Merupakan pertanyaan yang membutuhkan penjelasan panjang serta tidak mudah yang harus segera dijawab pemerintah di tengah isu-isu global maupun nasional. Terlebih, jika dihadapkan dapa fakta sejumlah tentangan mengenai daya saing destinasi, daya saing SDM pariwisata, pembangunan infrastruktur maupun eksploitasi sumberdaya alam yang tidak bertanggung jawab. 

Namun, bukan juga hal yang muluk jika mengatakan pariwisata adalah masa depan Indonesia. Di beberapa daerah pariwisata, terbukti menjadi jurus pamungkas dalam membangun daerah dan meningkatkan kesejahteraan masyarakat. Contoh di depan mata, Desa Nglanggeran di Yogyakarta pada awal tahun ini meraih ASEAN Community Based Tourism Award.

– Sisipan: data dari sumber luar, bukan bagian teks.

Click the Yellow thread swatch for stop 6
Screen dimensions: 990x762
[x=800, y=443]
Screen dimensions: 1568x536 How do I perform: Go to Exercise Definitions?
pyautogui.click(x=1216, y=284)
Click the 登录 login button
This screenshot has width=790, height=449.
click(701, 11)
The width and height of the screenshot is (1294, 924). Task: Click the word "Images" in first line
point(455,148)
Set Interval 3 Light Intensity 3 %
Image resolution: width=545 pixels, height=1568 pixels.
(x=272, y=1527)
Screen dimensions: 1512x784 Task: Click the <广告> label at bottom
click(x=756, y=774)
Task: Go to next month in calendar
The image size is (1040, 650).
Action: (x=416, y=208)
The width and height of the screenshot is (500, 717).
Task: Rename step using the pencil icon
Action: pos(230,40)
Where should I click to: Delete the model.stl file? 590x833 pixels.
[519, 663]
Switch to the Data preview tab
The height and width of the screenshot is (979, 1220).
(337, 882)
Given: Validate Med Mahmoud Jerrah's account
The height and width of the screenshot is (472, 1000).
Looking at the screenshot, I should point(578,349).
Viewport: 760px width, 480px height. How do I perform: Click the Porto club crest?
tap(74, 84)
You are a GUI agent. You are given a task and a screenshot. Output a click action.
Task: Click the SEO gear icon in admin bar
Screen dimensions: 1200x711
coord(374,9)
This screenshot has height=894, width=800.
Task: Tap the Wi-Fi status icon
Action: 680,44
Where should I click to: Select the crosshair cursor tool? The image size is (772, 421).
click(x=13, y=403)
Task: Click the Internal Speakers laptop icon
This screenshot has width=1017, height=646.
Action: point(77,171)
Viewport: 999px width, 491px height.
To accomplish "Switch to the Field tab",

Penghargaan ini tidak lepas dari keberhasilan Ngglanggeran membangun destinasi pariwisata yang berkelanjutan. Pengelolaan yang mengikutsertakan masyarakat. Konsep ekonomi pariwisata yang kontribusinya sejalan terhadap peningkatan kesejahteraan masyarakat. Ngganggeran sendiri juga sukses menyelaraskan sektor pariwisata dan konservasi lingkungan. 

Contoh lainnya adalah Desa Panglipuran di Bali yang terkenal dengan Desa Adat Tebersih di Dunia. Desa Panglipuran berhasil menerapkan falsafah Tri Hita Karana dengan menjaga harmoni sesama manusia, manusia dengan lingkungan dan manusia dengan Tuhan. Berkat kerja keras masyarakat desa, destinasi wisata ini banyak dikunjungi wisatawan nusantara maupun wisatawan asing, dengan tetap menjaga kelestarian lingkungan.

 

PR Besar Pengelolaan Pariwisata Berkelanjutan

Kesuksesan Indonesia dalam membangun pariwisata juga terlihat dari rilis The Travel and Tourism Competitiveness Indeks 2017 yang dikeluarkan World Economic Forum. Indonesia berhasil masuk dalam 50 besar negara. Pada laporan dua tahunan tersebut ada beberapa poin yang dianggap tinggi seperti sumber daya alam, harga yang kompetitif, prioritas pemerintah di sektor pariwisata, dan kebijakan visa yang mempermudah wisatawan asing untuk masuk ke Indonesia. Bahkan Laporan ini mencatat Indonesia adalah negara ke-2 terkuat di kebijakan Visa.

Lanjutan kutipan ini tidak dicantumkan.